Radial Basis Function Neural Network

Amruta Mulay
2 min readJan 3, 2021

The RBFNN consists of an input vector succeeded by a layer of the radial basis function neurons and the resultant output layer with one node per group. Categorization is executed based on the measurement of the input data’s resemblance with the data points of the training dataset. Each of the neurons store a prototype which will be one of the samples from the training set.

When we classify a new n-dimensional input vector,the euclidean distance between the input and the prototype is computed for each neuron. For instance, if there are two categories (say category A and B) present in our training set then we calculate the closeness of our input data with both the given groups by means of their euclidean distance. If the distance measured between the input data and the category A is smaller as compared to the distance between the input data and category B, then the input data is classified as class A.

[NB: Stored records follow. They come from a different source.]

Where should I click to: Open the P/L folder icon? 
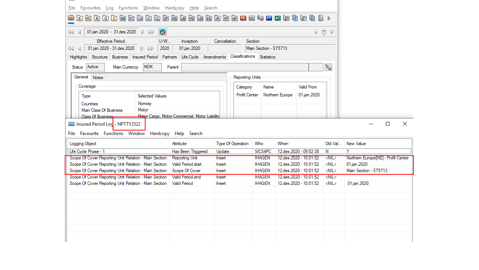(88, 18)
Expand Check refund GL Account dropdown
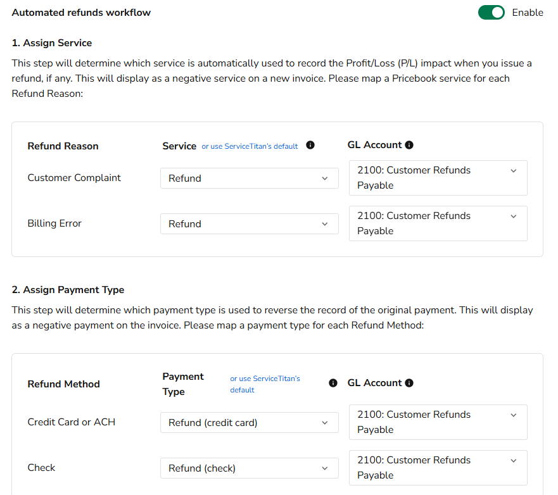Viewport: 558px width, 495px height. 438,468
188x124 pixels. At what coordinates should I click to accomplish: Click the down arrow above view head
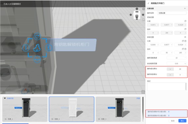[x=137, y=9]
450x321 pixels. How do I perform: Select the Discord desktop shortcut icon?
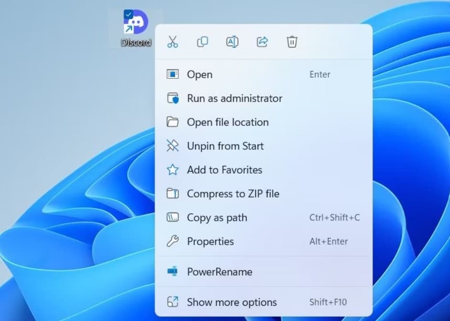(137, 22)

Every neuron of RBF compares the input data with the prototype of the samples in the training dataset. The resultant value is a measure of similarity between the range of 0 and 1. When the input data is similar to its prototype then the resultant value of the RBF neuron will be 1 and the euclidean distance between the two will exponentially dive to zero.

Radial Basis Neural Network

Applications of Radial Basis Function Neural Network

  • Power Restoration: There is a possibility of an over-voltage power cut that may happen due to the transformation switching. The over-voltages may harm some equipment as well as cause a delay in the restorations of the power systems. A developed RBFNN model gives the equivalent attributes as the input to the model. It trains for the worst case situation that may occur like switching angles or the remainder flux. The model is then tested for such cases. It ensures the power-cut that happens to the supply that connects the most number of houses is restored first and eventually it goes on until the supply that impacts only one house is restored in the last.
  • Mechanical Fault Diagnosis of a Gearbox: We have had a brief analysis over how the RBFNN is helpful for the pattern classification and contributes to a quick learning pace along with the capability to map in a non-linear fashion. These features help in employing the fault diagnosis. The gearbox is a very frequently used equipment in the field of engineering. By means of a trained RBFNN model, we can ensure that the diagnosis of the mechanical faults can take place correctly.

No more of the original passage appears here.